La Repubblica-Il Lavoro – 8 Ottobre 2013 – Il tema del “conflitto” tra Genova e Spezia, di cui ha scritto Repubblica, va inserito in una riflessione più generale sulla nostra portualità. Il Forum Port&ShippingTech è stato un’utile occasione, e ha fornito molti spunti. Innanzitutto: come far sì che il Mediterraneo non perda la sua centralità nel mondo? Il Mare Nostrum è cresciuto di importanza grazie agli aumenti dei traffici dall’Estremo Oriente, anche se il primato è rimasto ai porti del Nord Europa, svantaggiati geograficamente ma più efficienti. Il problema è che la sofferenza economica europea si è riverberata anche sulla portualità mediterranea. Senza nessuna visione autoreferenziale del mondo della portualità, il nodo è come si esce dalla crisi europea, cioè come avviare un nuovo ciclo neokeynesiano: esattamente ciò a cui si oppone il trionfante nazional-liberalismo tedesco. 

Ma c’è una specificità della crisi della portualità italiana, derivata da un mix di scarsa efficienza e di troppa frammentazione. Come ha detto al Forum Sergio Bologna, bisogna “allungare i tentacoli sui mercati potenziali del retroterra e costruire alleanze nelle filiere logistiche”. E’ sbagliato puntare solo su container e crociere, trascurando tutto il resto: il punto è che “il sistema logistico italiano oggi come oggi non è ancora in grado di fare un’offerta alternativa a un cliente d’oltralpe”. Bisogna saper offrire migliori tariffe, servizi, tempi agli utenti finali stranieri. L’altra questione chiave è la programmazione: “non servono infrastrutture portuali in grado di accogliere navi da 14.000 teu o stazioni marittime per crocieristi in tutti i porti distanti un paio d’ore di navigazione l’uno dall’altro e costretti quindi, una volta costruite banchine, piazzali e stazioni, a farsi la concorrenza a colpi di sconti e di taglio dei salari”. Serve una riflessione strategica: su come essere più efficienti nelle tecnologie e nell’organizzazione e su come superare la mancanza di una visione d’insieme.
Limitiamoci a quest’ultimo punto: la programmazione nazionale è scomparsa, anche nella portualità. E’ del tutto assente nella discussione sulla legge di riforma. Altrove non è così. In Spagna, dove esiste un sistema pluriportuale simile al nostro, esiste un soggetto che coordina centralmente i programmi e gli investimenti. Da noi, invece, il Ministero dei Trasporti si limita ai controlli formali. La programmazione dovrebbe portare alla redazione di un masterplan, capace di evitare doppioni, sovrapposizioni e sprechi di risorse. La “regia” nazionale dovrebbe essere accompagnata dalla creazione di sistemi integrati nei quali far confluire i porti di un medesimo bacino. In questo quadro occorre pensare, per quanto riguarda la Liguria, a un piano regolatore portuale regionale o addirittura del sistema dell’Alto Tirreno. Il problema tra Genova e Spezia, ma anche Livorno, non è la competizione, che entro certi limiti non guasta. Ma è semmai l’assenza di regole comuni e di comportamenti omogenei. Serve dunque una “regia” che faccia competere queste realtà, tra loro complementari, con gli altri sistemi portuali. C’è spazio per un’iniziativa politica e legislativa della Regione: certo non basta Ligurian Ports.

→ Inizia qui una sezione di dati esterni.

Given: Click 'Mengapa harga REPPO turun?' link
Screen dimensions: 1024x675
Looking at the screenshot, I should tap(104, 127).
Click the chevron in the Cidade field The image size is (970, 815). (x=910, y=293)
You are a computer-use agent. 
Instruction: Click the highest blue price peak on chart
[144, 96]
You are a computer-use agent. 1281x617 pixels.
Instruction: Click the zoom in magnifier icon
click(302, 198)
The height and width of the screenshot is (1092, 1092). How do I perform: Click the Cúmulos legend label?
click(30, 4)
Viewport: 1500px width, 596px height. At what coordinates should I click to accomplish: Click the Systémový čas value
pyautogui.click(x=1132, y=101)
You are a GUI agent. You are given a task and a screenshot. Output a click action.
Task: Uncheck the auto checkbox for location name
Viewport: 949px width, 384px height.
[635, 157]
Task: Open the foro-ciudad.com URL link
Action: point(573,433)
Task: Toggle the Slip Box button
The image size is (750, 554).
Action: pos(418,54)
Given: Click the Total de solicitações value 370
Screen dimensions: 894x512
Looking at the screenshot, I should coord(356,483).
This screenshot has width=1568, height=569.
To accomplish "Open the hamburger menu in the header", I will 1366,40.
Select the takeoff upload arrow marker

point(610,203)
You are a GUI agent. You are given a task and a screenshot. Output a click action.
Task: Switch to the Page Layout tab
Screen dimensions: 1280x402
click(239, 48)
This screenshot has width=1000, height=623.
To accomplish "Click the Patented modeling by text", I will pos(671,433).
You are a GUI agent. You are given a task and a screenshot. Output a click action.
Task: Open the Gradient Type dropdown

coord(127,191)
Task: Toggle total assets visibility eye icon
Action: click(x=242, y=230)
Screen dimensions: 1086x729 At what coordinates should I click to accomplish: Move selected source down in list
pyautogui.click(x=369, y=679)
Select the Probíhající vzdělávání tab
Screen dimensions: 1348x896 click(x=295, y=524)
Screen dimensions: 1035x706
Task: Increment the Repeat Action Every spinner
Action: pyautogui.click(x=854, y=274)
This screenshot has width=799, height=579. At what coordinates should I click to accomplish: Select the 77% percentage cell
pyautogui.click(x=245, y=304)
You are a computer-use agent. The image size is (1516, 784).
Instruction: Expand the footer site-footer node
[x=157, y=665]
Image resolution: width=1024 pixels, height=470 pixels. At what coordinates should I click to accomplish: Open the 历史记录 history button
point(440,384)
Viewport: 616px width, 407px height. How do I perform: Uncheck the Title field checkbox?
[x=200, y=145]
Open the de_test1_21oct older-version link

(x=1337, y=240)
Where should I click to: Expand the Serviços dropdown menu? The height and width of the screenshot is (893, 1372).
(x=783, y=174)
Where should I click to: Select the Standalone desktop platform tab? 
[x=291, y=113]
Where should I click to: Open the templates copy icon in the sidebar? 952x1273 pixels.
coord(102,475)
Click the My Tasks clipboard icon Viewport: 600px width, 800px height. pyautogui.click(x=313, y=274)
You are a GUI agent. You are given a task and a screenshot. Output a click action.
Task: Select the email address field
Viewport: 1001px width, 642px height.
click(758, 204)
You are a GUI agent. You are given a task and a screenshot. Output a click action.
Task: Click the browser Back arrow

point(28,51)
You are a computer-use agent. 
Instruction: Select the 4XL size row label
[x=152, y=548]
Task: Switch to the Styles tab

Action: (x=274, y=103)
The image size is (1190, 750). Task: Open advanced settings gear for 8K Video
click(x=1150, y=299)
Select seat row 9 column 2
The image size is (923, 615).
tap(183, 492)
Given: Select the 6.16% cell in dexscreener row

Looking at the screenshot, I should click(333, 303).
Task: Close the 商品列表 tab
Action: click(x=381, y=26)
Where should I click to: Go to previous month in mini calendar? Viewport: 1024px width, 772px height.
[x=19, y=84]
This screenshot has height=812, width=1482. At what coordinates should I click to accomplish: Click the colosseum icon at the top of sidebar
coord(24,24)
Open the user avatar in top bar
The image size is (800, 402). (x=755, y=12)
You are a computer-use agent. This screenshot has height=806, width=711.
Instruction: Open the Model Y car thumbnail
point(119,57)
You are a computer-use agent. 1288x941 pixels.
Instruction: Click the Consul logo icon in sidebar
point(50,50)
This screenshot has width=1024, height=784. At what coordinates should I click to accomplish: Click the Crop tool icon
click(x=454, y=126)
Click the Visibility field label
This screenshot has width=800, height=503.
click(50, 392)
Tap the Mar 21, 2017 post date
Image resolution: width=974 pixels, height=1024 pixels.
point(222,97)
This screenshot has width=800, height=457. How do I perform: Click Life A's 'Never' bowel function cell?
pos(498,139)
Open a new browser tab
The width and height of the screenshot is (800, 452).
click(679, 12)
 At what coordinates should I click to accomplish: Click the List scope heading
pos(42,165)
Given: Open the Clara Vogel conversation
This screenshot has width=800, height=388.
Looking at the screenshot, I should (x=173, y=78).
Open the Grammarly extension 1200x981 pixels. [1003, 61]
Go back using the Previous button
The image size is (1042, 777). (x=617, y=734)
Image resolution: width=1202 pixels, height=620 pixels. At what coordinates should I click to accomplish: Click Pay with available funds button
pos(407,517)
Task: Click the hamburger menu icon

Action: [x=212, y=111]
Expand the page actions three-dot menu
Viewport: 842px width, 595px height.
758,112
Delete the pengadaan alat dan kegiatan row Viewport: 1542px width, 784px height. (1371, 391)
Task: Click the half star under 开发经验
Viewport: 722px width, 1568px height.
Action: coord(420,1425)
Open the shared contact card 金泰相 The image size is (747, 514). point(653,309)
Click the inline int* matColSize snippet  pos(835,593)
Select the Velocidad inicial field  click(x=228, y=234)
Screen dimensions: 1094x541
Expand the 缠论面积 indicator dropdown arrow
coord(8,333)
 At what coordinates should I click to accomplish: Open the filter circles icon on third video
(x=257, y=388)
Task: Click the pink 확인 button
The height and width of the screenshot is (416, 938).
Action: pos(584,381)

Infine: vanno costruite relazioni di collaborazione tra i porti delle due sponde del Mediterraneo. L’Europa dovrebbe pensare e realizzare il corridoio Europa-Africa, una sorta di rete Ten-T transcontinentale. Ma qui c’è una limite della politica e della cultura che va superato. Non esiste più una politica estera europea. Alla radice c’è l’incomprensione che la nuova, nevralgica, frontiera dell’Europa non è più l’Est ma, come purtroppo dimostra la strage di Lampedusa, il Mediterraneo. Non rendersi conto di questo aspetto condanna a non avere una politica estera europea. Esiste quindi un nesso strettissimo tra la crisi dell’Europa e la mancanza di uno sguardo al Mediterraneo.